This past weekend I went to the NCAA basketball tournaments at my alma mater. The men’s night was, of course, much more crowded than the women’s. During the men’s game, I heard the following exchange from some way behind me:
Guy: So you wanna go?
Girl: Oh man, I am so wasted!
Guy: (laughter) Dude, duuude!
It made me a little bit uncomfortable to hear, though I’m sure it was perfectly innocent. At least I hope it was. A while later it got me to thinking about what happens when something like that happens in a movie. Naturally, the person who hears it insinuates himself (always himself) and takes the girl (always a girl) to safety away from the awful predators who would take advantage of her. She sleeps off her hangover (or whatever it is), and is forever grateful to her savior. Maybe they even fall in love themselves, and maybe they even sex later!

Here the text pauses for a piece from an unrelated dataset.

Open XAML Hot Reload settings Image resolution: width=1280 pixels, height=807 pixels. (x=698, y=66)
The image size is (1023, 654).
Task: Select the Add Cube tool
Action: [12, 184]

What would happen in real life? Any person who tried this would — best-case scenario — get horribly embarrassed. Then they may get some combination of the shit beaten out of them and/or arrested. If they somehow fulfilled the movie scenario up to extracting the incapacitated person (woman), that would probably end up with criminal charges because WHAT THE FUCK THIS IS NOT MY HOUSE!!!!
And yet, don’t we buy it when it happens in a movie? Why is that?
I’m sure there’s other examples, too. Is it as simple as suspension of disbelief? I like to think when I sit down to watch a movie, I hold the events unfolding before me to some standard of plausibility. That doesn’t mean I can’t watch sci-fi or fantasy; being plausible within the rules a work sets for its own world is okay, too. Seems like there’s lots of scenarios, and not just in the romance genre, that don’t play by that set of rules.
I’m interested in exploring whether this is something to subvert in a work of my own. I do love being subversive in my writing, but there does come a point when there’s too much of a good thing. Something to think about.